## Work to be completed
Extract, word for word, each line from the line holding "Viewport: 880px width, 650px" through the end of the records. Omit every picture.

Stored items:
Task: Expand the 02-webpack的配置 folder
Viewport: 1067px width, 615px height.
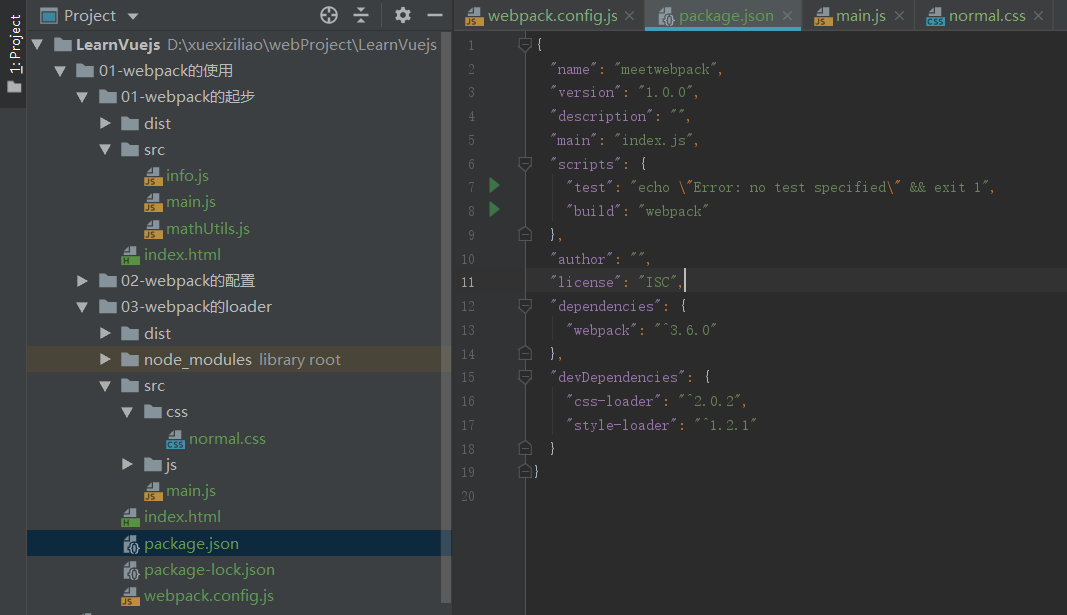Action: 84,281
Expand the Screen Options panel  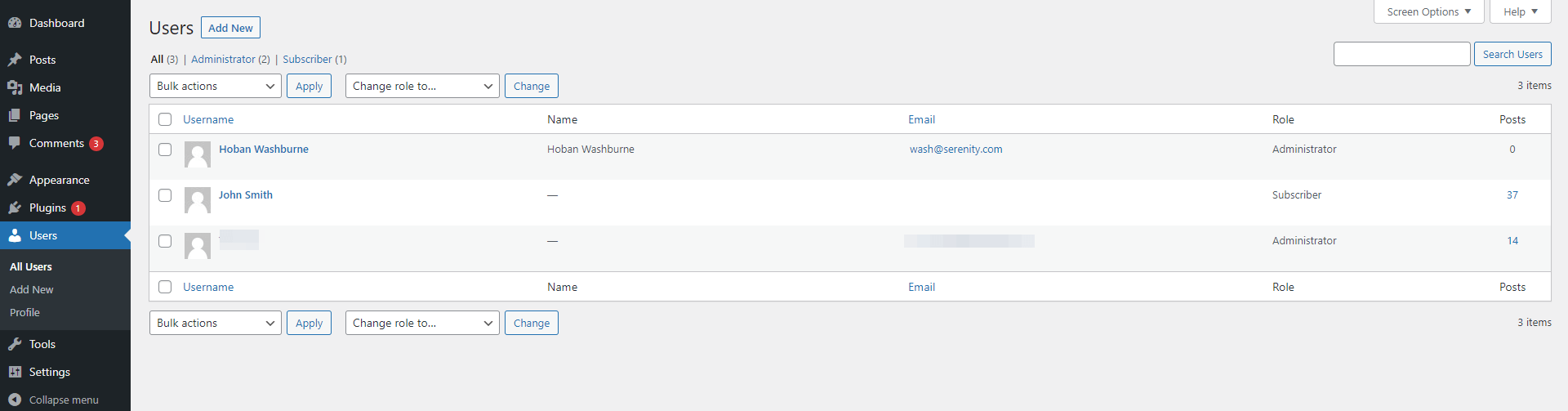[1428, 11]
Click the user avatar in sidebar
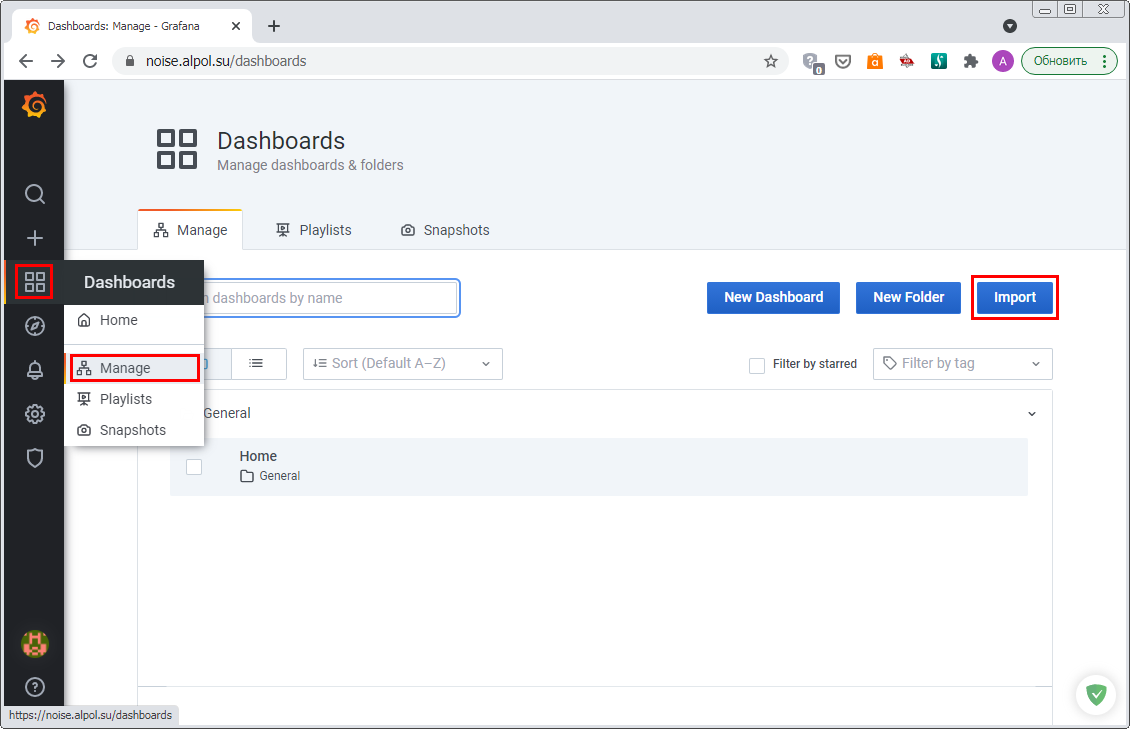Image resolution: width=1130 pixels, height=729 pixels. [x=35, y=644]
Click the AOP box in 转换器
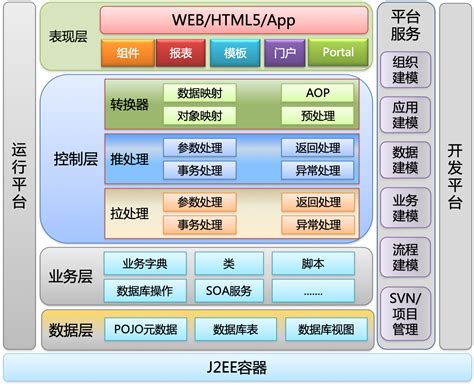 coord(317,93)
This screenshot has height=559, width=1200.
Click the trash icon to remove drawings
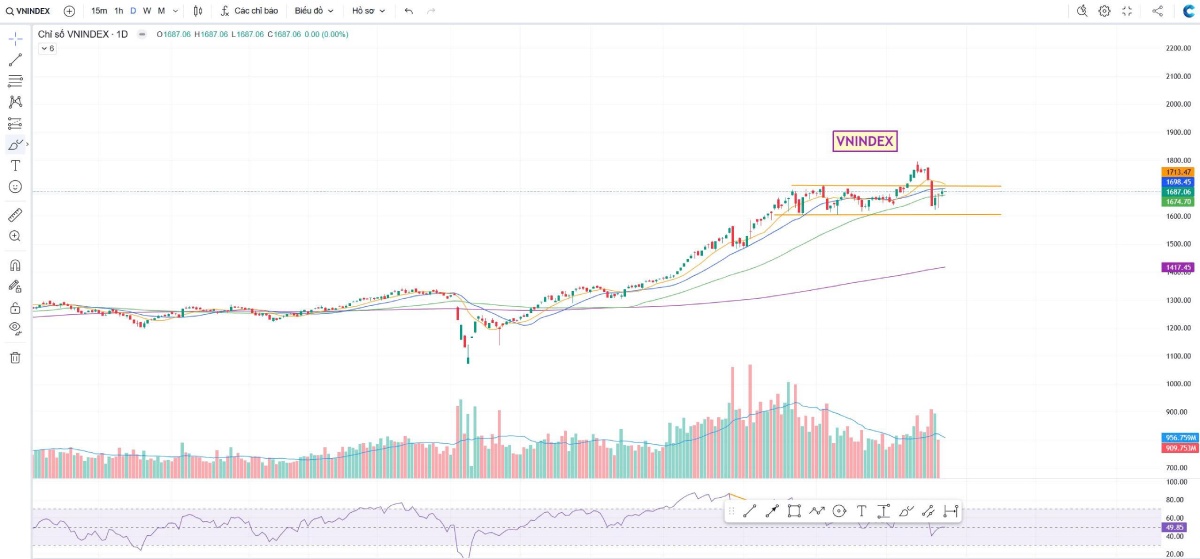(15, 357)
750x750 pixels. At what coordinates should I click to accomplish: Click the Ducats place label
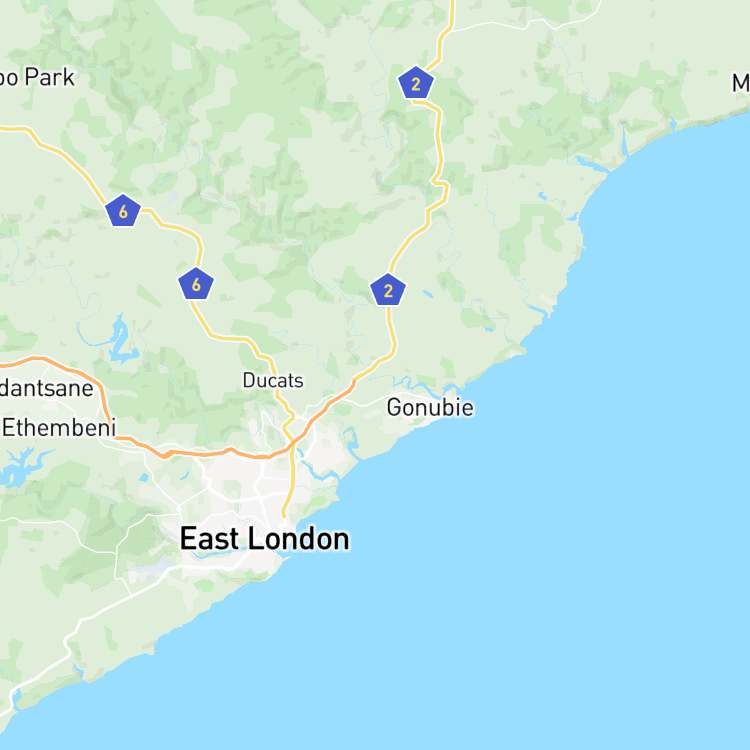(273, 381)
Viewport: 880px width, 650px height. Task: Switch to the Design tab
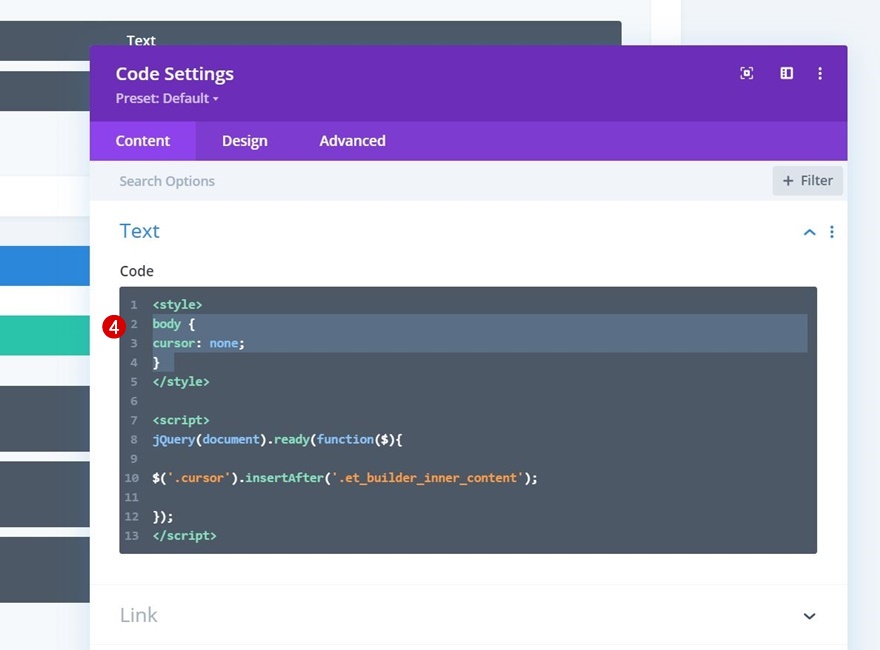244,141
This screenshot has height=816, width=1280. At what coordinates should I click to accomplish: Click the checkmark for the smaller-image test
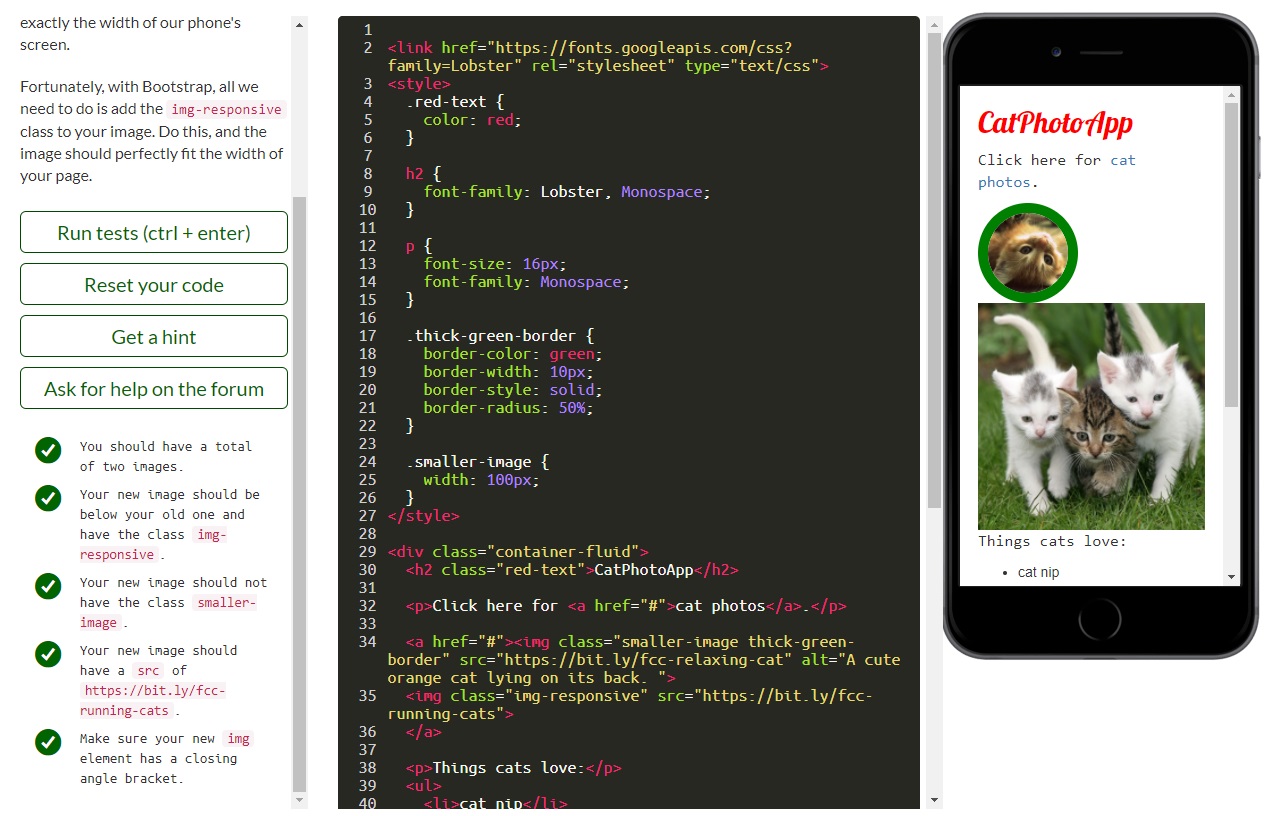(48, 586)
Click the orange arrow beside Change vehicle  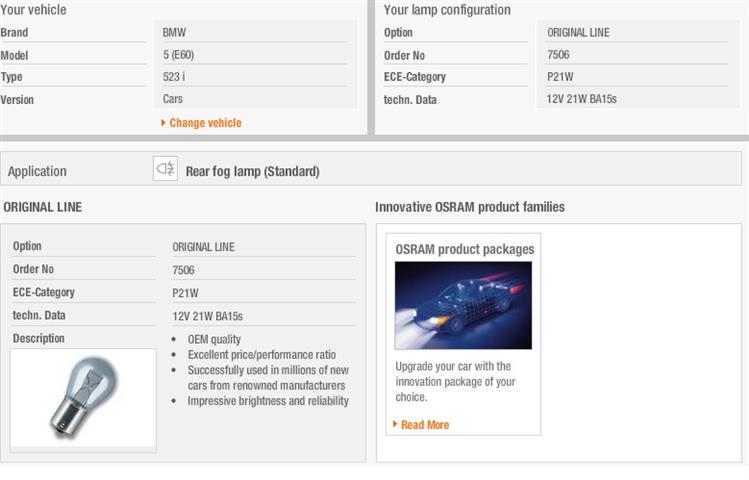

## Answer section
Viewport: 880px width, 650px height. Task: Switch to the Design tab
244,141
This screenshot has height=816, width=1280. At what coordinates should I click to accomplish: Click the checkmark for the smaller-image test
(48, 586)
Click the orange arrow beside Change vehicle  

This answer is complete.